Minister Clark this morning announced
some practical updates focused on lenders by further clarifying what checks they need to do before selling a loan.

The government’s previous reforms to the Credit Contracts and Consumer Finance Act (CCCFA) are already ensuring a level playing field for whānau.

Financial mentors report that the most blatant unfair lending practices are fading as struggling borrowers have more options. This means greater well-being for our whānau and communities.

in one Letter to MPs by FinCap and others earlier this week, we highlighted the introduction in 2021 of clear requirements that lenders, as a game changer, must include in an affordability assessment.

These reviews mean that all borrowers can expect that lenders will not set them down the road to financial disaster with unaffordable interest and fees or unsuitable arrangements.

North Harbor Budgeting Service finance mentor David Verry says that so far, CCCFA reform has resulted in mobile, or payday, lenders — like truck stores — practically disappearing from the landscape.

“The number of people we’ve had before — I’ve had clients who had five or six payday loans — now I don’t see payday loans or anything close to a payday loan,” he says.

Debtfix director and co-founder Christine Liggins says the reform means fewer people will be sold on a loan they can’t afford.

“A real and honest affordability assessment will easily stop a debt spiral because it takes into account all the costs – all the things that people don’t think about.”

Jake Lilley, FinCap’s senior policy advisor, says they will continue to support the changes, which protect all Whānau from financial hardship.

“Too often, finance mentors see lenders collecting loans that would never work, and immediately set a whānau on a difficult journey where kai was difficult to buy.

“Safe lending laws with financial checks to assess affordability mean lenders can’t turn a blind eye to the harm they’re causing or may have caused,” he says.

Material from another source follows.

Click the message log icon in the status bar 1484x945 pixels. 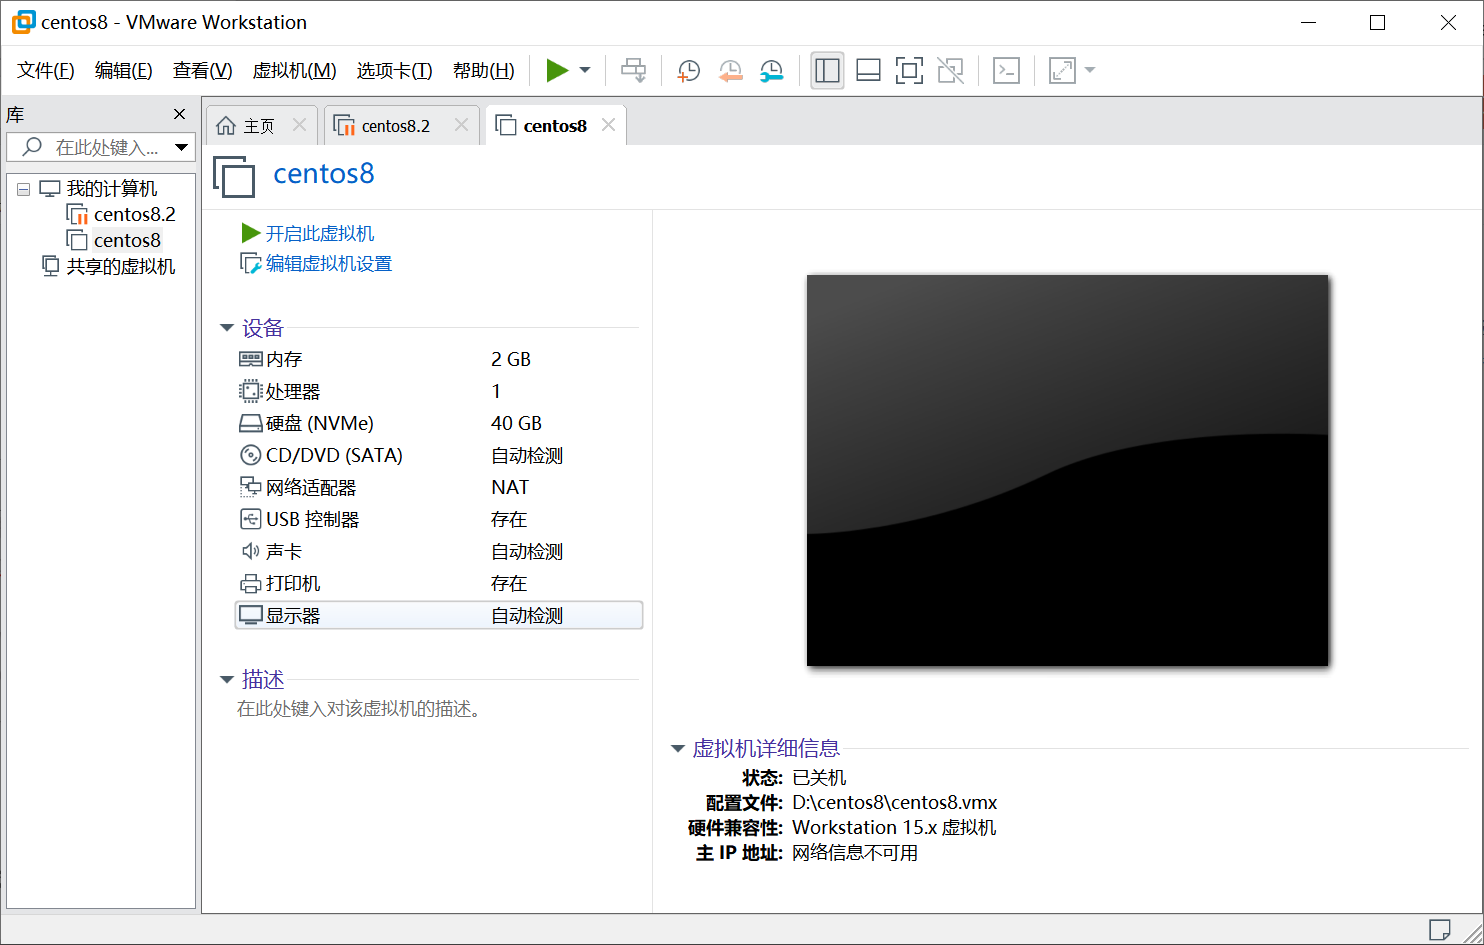pos(1440,928)
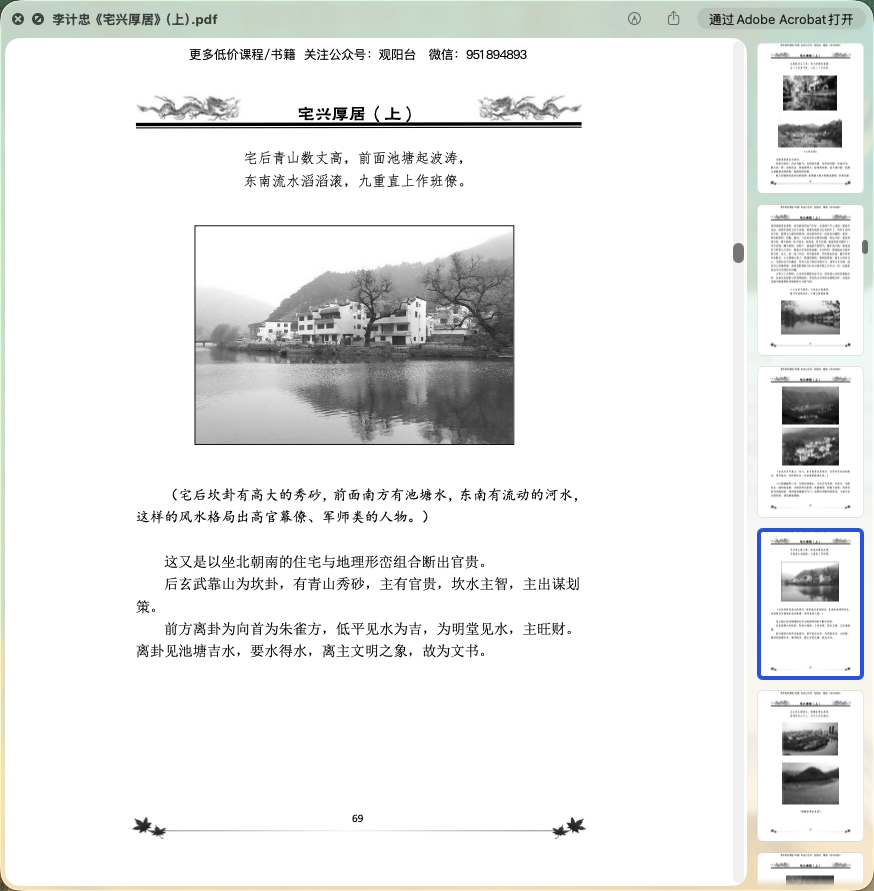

“As the Commerce Commission recently revealed, predatory flex commission practices that are banned abroad are rampant in the auto lending industry. It’s important that borrowers have safe lending laws to support them.”

FinCap will continue to participate in the Council of Financial Regulators’ investigation into the implementation of the CCCFA reforms to share the benefits of safe lending laws, as well as where some lenders still avoid responsibility for improper conduct.

The financial skills building sector has shared theirs thoughts
what the CCCFA reform package means so far for the whānau they support in this video: https://www.youtube.com/watch?v=aqNDg4_O8H4.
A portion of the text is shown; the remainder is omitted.